* Exercise: Can you repeat the lines of the records below word for word, starting at the line containing "The image size" and ending at the line containing "(731, 558).", with the pictures left out of your answer?

* Input rows:

start

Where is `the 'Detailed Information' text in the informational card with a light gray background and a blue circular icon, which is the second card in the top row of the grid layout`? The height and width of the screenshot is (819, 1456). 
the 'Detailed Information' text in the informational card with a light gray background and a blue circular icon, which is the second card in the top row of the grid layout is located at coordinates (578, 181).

end
start

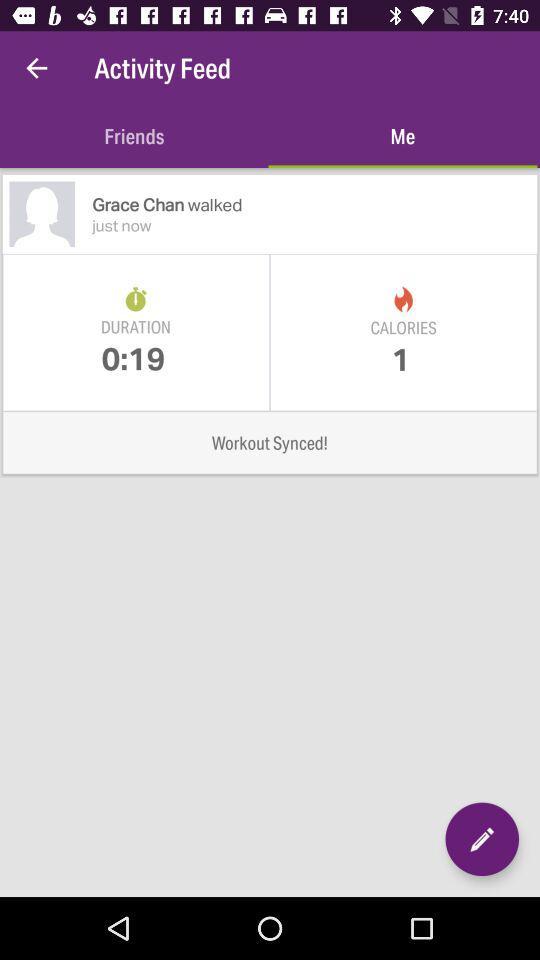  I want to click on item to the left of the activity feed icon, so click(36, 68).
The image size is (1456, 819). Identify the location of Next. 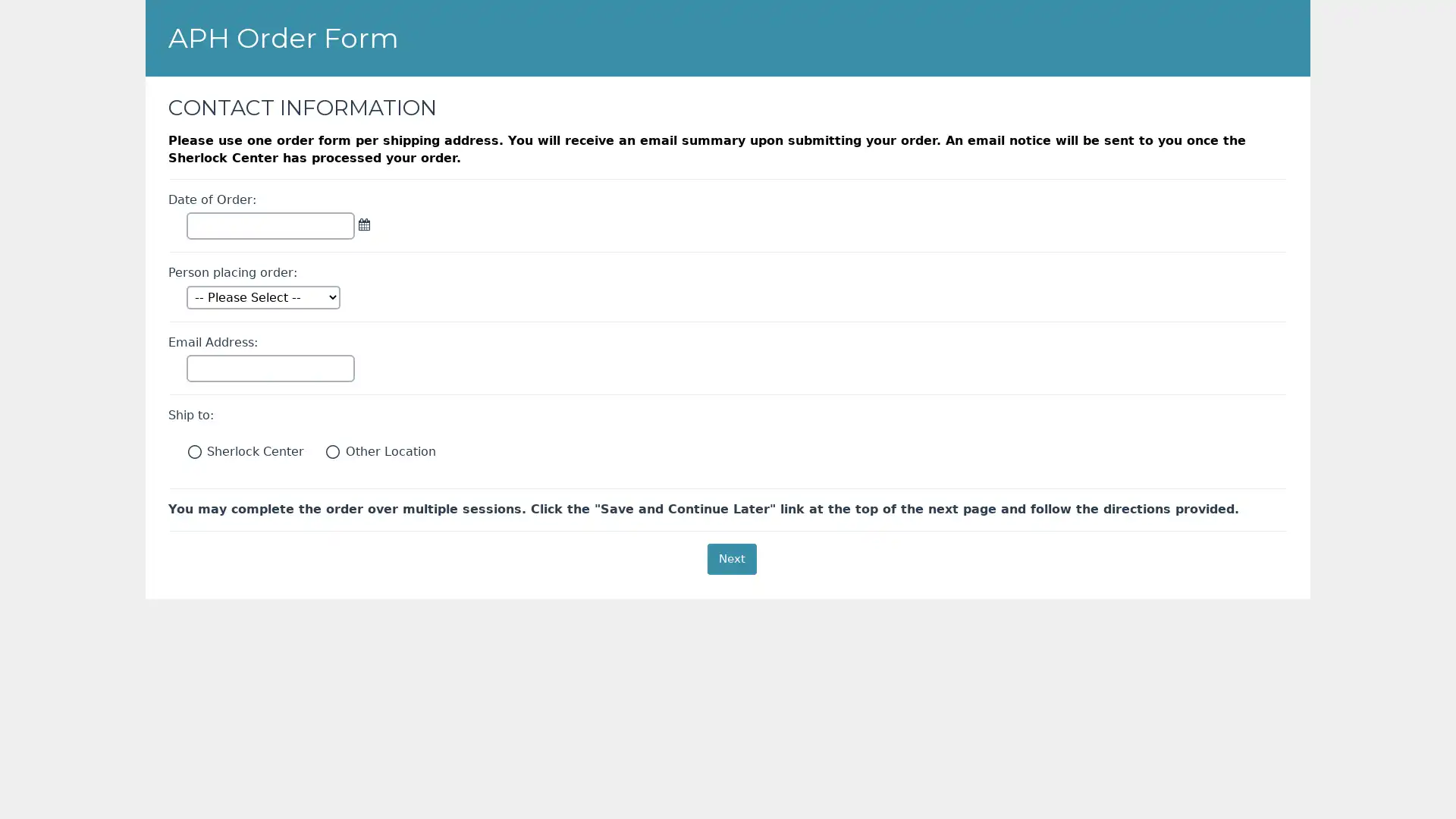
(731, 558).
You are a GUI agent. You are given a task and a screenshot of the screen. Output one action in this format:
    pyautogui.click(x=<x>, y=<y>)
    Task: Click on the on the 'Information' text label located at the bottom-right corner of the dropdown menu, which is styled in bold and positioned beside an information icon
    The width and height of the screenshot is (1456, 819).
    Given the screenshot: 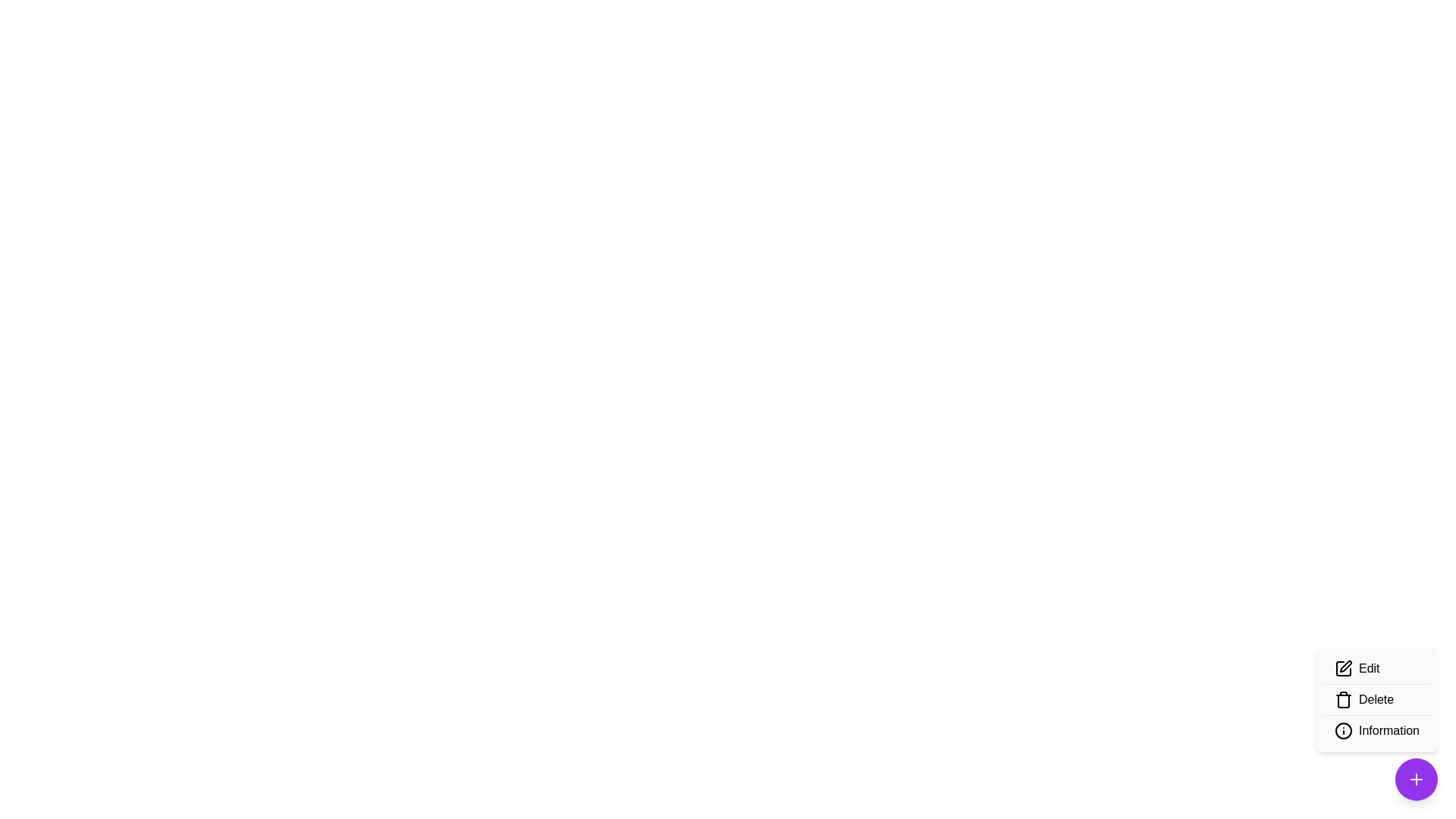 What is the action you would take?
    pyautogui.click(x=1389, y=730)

end
start

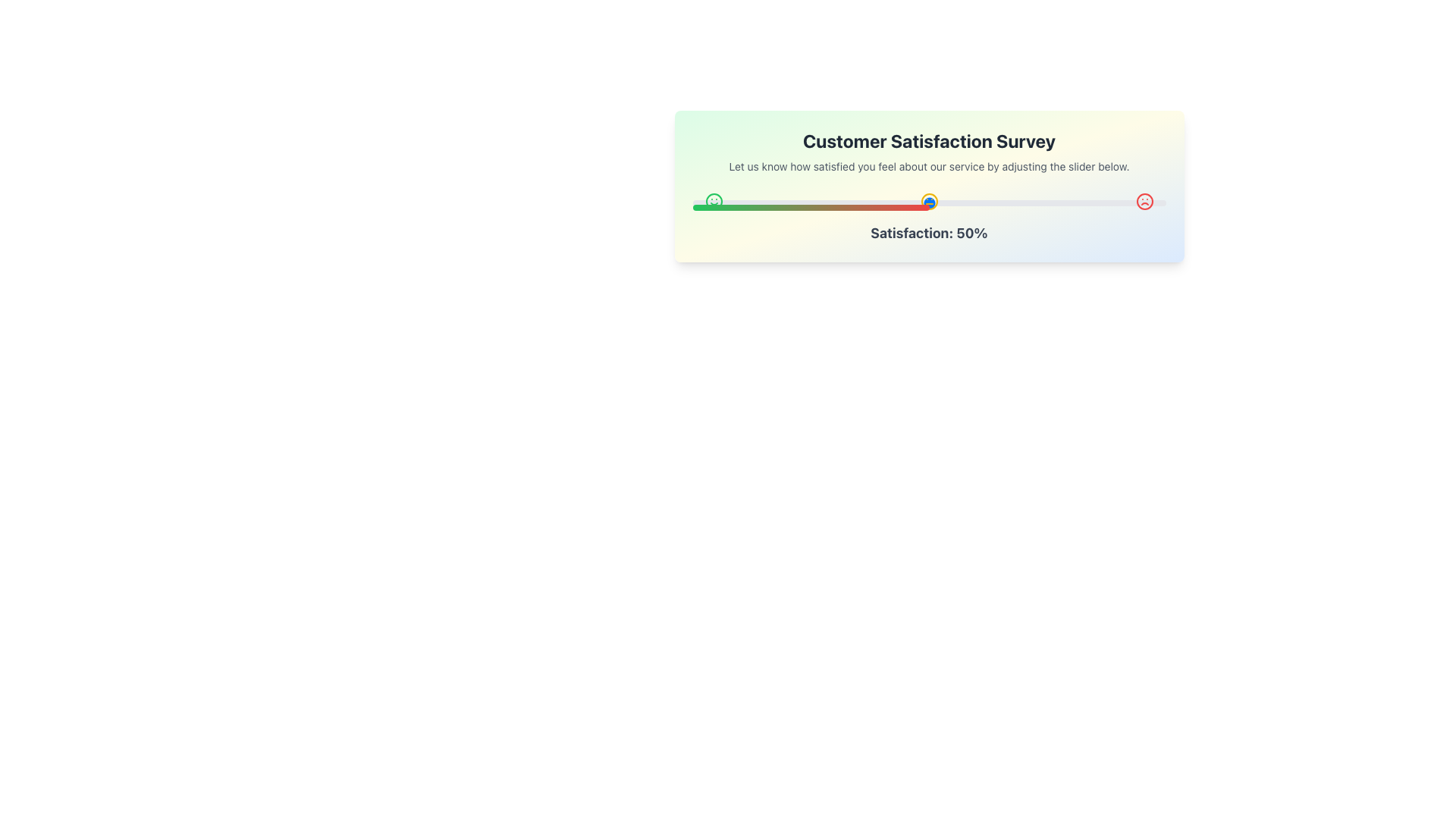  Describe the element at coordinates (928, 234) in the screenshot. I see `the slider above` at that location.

end

* Task solution:
The image size is (1456, 819). Identify the location of Next. 
(731, 558).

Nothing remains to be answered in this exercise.